I respectfully dissent from the majority opinion. My principal disagreement with the majority is that the terms in Heading 3825 are ambiguous. See Majority Op. at 12-13. This is a typical enigmatic classification case. The product at issue here, DOD, can be classified as a residual product under Heading 3825 only if it is “not elsewhere specified or included.” In this case, the majority and ADM note that DOD is classifiable as a chemical product under Heading 3824, but both also contend that DOD is clearly a residual product. That causes a conundrum. If DOD is a chemical product that can be classified under Heading 3824, it is not a residual product that is “not otherwise specified or included” and should not be classified under Heading 3825. Unfortunately, it is not so simplistic because Heading 3824 also contains the language of a basket provision such that DOD is classifiable under Heading 3824 only if it is a chemical product that is “not elsewhere specified or included.”

As noted in the majority opinion, the chemical product and residual product categories relevant here were previously both included under Heading 3824. Heading 3824 was then amended to remove the residual product category and place it under Heading 3825. We must presume that the amendment intended to remove certain types of products from Heading 3824 and place them under Heading 3825, but it is unclear what products were intended to be removed. The question then posed is, what exactly is a residual product that cannot be classified as a chemical product?

Because of this ambiguity, it is proper and helpful to consult the Explanatory Notes (“ENs”) accompanying Headings 3824 and 3825 to interpret those provisions — particularly in light of the uncertainty caused by the overlap in coverage between Headings 3824 and 3825, the unclear purpose of the amendment, and the fact that the ENs do not contradict the language of the headings. See Degussa Corp. v. United States, 508 F.3d 1044, 1047 (Fed.Cir.2007) (explaining that the ENs “are not legally binding but may be consulted for guidance and are generally indicative of the proper interpretation of a tariff provision”); Airflow Tech., Inc. v. United States, 524 F.3d 1287, 1293 (Fed.Cir.2008) (explaining that ENs that contradict unambiguous language of the tariff provision will be accorded no weight).

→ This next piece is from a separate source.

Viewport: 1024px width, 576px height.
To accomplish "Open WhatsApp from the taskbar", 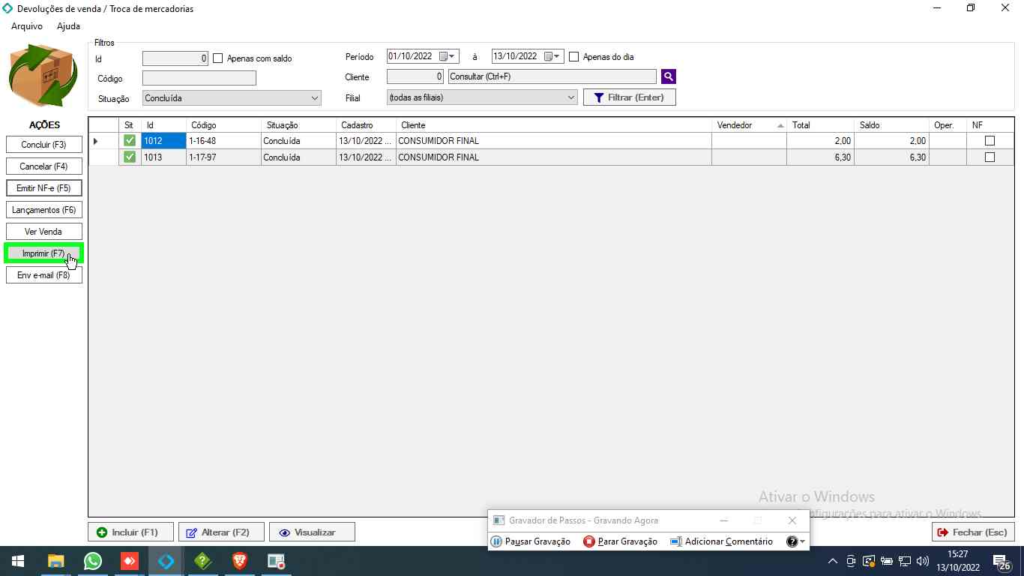I will [93, 561].
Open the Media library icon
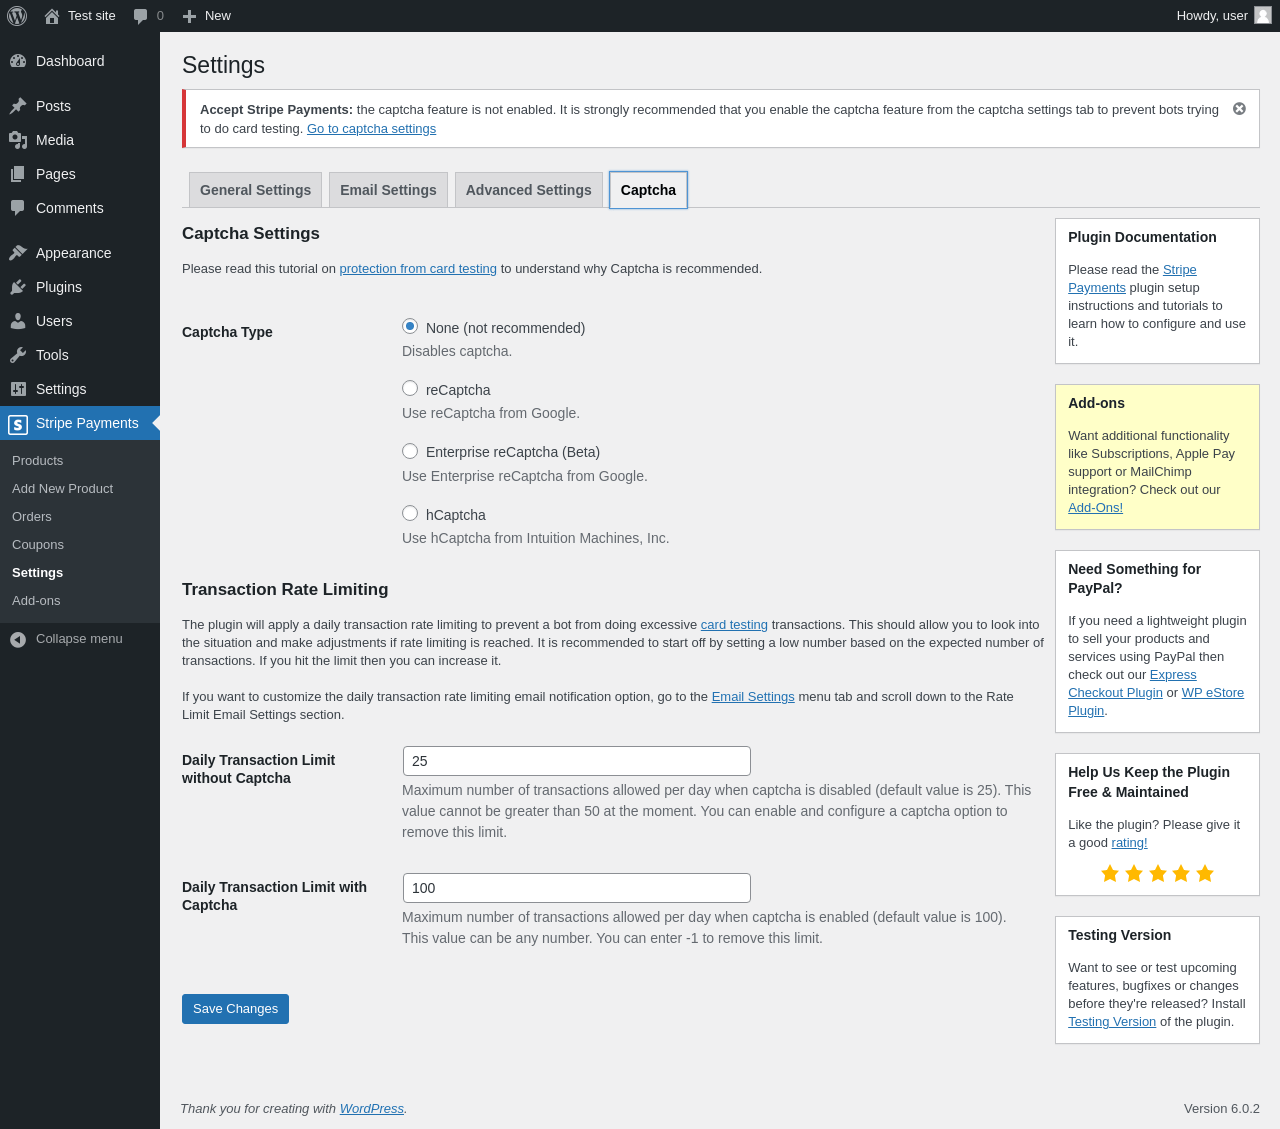 18,140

In this ease, the ENs are particularly helpful in resolving the ambiguity. The EN for Heading 3825 lists five items that are “residual products of the chemical or allied industries, not elsewhere specified or included”: alkaline iron oxide, residues from the manufacture of antibiotics, am-moniacal gas liquors, spent oxide, and residues from the processing of power plant combustion off-gases. In contrast, the relevant EN for the chemical products category under Heading 3824 lists broad categories of merchandise — not specific products. Although I disagree with the Court of International Trade’s determination that the residual products category of Heading 3825 is limited to only those products listed in the EN, I note that ADM failed to establish that DOD is anything like the products listed in that EN. In contrast, the EN accompanying Heading 3824 makes clear that Heading 3824 includes DOD. First, the EN clarifies that byproducts, such as DOD, are included in *1319that heading. Second, the EN makes clear that Heading 3824 was intended to cover many products because it lists broad categories of products and includes “[chemical] products whose composition is not chemically defined,” such as DOD.

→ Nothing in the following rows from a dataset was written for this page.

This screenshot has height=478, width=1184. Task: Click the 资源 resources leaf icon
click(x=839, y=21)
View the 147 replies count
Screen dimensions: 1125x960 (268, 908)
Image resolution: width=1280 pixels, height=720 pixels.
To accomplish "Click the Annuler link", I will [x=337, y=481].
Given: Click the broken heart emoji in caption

It was ADM’s burden to establish that DOD is classifiable under Heading 3825, and for the reasons stated above, I believe ADM failed to meet its burden. In addition, both Customs and the Court of International Trade carefully considered this issue and wrote well-reasoned opinions explaining why DOD is not classifiable under Heading 3825, and I would give Skidmore deference to the portions of those opinions that comport with the analysis articulated above. Thus, I would affirm the decision of the Court of International Trade.